Data records
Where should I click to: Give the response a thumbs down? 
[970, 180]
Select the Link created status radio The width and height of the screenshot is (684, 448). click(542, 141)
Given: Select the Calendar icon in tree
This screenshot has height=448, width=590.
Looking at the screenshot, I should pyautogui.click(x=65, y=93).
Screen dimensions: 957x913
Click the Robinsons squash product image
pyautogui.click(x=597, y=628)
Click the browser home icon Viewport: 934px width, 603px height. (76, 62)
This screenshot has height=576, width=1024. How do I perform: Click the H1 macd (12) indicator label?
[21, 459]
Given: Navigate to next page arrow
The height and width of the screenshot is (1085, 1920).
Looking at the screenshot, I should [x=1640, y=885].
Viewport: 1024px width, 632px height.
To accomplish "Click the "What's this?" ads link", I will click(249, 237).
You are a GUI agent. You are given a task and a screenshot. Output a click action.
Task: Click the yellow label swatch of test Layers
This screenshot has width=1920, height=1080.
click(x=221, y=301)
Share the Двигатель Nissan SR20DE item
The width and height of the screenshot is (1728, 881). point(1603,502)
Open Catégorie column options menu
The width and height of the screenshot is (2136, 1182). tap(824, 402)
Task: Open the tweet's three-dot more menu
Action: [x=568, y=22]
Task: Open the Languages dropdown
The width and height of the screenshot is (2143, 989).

* [PROBLEM]:
Reproduce every line of the listing above word for word, changing nothing.

* [EXERCISE SOLUTION]:
Where should I click to: Give the response a thumbs down? 
[970, 180]
Select the Link created status radio The width and height of the screenshot is (684, 448). click(542, 141)
Given: Select the Calendar icon in tree
This screenshot has height=448, width=590.
Looking at the screenshot, I should pyautogui.click(x=65, y=93).
Screen dimensions: 957x913
Click the Robinsons squash product image
pyautogui.click(x=597, y=628)
Click the browser home icon Viewport: 934px width, 603px height. (76, 62)
This screenshot has height=576, width=1024. How do I perform: Click the H1 macd (12) indicator label?
[21, 459]
Given: Navigate to next page arrow
The height and width of the screenshot is (1085, 1920).
Looking at the screenshot, I should [x=1640, y=885].
Viewport: 1024px width, 632px height.
To accomplish "Click the "What's this?" ads link", I will click(249, 237).
You are a GUI agent. You are given a task and a screenshot. Output a click action.
Task: Click the yellow label swatch of test Layers
This screenshot has width=1920, height=1080.
click(x=221, y=301)
Share the Двигатель Nissan SR20DE item
The width and height of the screenshot is (1728, 881). point(1603,502)
Open Catégorie column options menu
The width and height of the screenshot is (2136, 1182). tap(824, 402)
Task: Open the tweet's three-dot more menu
Action: [x=568, y=22]
Task: Open the Languages dropdown
The width and height of the screenshot is (2143, 989).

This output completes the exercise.